There was just one terrorist attack recorded in the West in 2010; last year the number had jumped to 49. “As we enter a new decade we are seeing new threats of terrorism emerge. The rise of the far-right in the West and the deteriorations in the Sahel are prime examples,” IEP Executive Chairman Steve Killelea said in a statement.

“Additionally, as seen in the recent attacks in France and Austria, many smaller groups sympathetic to [Islamic State] philosophies are still active,” he said. “To break these influences three major initiatives are needed — break their media coverage and online social networks; disrupt their funding; and lessen the number of sympathizers.”

The Global Terrorism Index relies on a range of data, including the number of attacks reported, fatalities, injuries and property damage caused by terrorism. It specifically uses data compiled within the Global Terrorism Database at the National Consortium for the Study of Terrorism and Responses to Terrorism (START), a Department of Homeland Security research effort led by the University of Maryland.

This year’s index, which examined data compiled up to the start of 2020, found the global economic impact of terrorism was roughly $16.4 billion during 2019 — a decrease of some 25% from the previous year.

Despite that positive news, the Global Terrorism Index’s assertions about the Taliban underscore continuing challenges to what has been a mounting push by the Trump administration during recent months to withdraw U.S. military forces from Afghanistan.

While the index said the Taliban was the world’s most lethal terrorist group in 2019, it noted terrorist deaths attributed to the group actually declined by 18% throughout the year. However, over the decade leading up to the start of 2019, incidents of terrorism steadily expanded in Afghanistan, with deaths increasing by 439% from 2009 to 2019, the index said.
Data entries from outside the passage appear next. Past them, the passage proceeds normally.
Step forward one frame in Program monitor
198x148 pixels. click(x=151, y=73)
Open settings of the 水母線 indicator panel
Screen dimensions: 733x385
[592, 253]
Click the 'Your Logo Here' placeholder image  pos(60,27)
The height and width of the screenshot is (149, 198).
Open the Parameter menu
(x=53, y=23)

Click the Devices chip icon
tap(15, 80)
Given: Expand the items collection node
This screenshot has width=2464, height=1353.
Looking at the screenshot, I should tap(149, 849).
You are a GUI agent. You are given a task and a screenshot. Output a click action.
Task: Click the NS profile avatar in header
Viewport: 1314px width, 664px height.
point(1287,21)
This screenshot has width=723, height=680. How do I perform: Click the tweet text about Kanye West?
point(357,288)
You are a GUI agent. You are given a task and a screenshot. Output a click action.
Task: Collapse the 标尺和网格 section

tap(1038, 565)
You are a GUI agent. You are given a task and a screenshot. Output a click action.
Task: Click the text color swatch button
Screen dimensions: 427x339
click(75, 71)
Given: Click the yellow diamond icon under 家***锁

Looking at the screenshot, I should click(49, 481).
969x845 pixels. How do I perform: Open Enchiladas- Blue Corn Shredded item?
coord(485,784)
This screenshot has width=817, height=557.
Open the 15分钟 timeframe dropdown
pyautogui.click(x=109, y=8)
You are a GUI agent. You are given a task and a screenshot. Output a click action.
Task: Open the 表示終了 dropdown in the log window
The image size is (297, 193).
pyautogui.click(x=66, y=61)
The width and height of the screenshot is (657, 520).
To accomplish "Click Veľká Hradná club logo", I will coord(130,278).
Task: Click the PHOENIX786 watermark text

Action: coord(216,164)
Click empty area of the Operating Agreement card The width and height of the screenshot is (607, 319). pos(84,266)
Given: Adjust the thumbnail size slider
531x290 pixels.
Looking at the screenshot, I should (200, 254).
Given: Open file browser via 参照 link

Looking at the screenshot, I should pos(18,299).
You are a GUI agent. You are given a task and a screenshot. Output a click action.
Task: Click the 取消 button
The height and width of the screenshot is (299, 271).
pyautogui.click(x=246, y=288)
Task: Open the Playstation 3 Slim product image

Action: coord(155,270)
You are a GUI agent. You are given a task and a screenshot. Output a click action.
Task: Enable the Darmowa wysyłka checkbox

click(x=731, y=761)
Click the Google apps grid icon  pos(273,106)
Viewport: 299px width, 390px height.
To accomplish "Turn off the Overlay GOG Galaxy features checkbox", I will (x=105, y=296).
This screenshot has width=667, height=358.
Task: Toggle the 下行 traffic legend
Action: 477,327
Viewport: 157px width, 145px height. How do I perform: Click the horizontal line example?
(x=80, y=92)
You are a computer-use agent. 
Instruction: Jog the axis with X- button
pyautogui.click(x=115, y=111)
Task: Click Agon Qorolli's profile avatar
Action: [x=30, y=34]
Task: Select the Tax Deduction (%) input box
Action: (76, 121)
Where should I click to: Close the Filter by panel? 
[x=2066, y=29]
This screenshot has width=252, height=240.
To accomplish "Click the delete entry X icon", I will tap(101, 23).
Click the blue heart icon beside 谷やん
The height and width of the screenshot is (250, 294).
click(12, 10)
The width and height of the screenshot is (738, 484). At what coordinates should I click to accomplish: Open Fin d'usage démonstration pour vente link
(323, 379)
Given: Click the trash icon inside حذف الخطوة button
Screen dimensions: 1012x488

The Pentagon, however, is forging ahead with President Trump’s plan to dramatically cut the remaining U.S. military presence in Afghanistan, brushing aside objections from lawmakers at home and top officials abroad while signaling the U.S. accepts that after nearly two decades of war it cannot fully eradicate Islamist terror groups from the region.

Acting Defense Secretary Christopher C. Miller confirmed last week that the Pentagon will reduce the number of troops in Afghanistan to 2,500 by Jan. 15 — five days before presumptive President-elect Joseph R. Biden is expected to take the oath of office.

The announcement was met by mixed reactions among both Republicans and Democrats in Washington, where Mr. Trump’s campaign against U.S. involvement in “endless wars” has had a varied impact on attitudes toward America’s military role in the world.

Ben Wolfgang contributed to this article.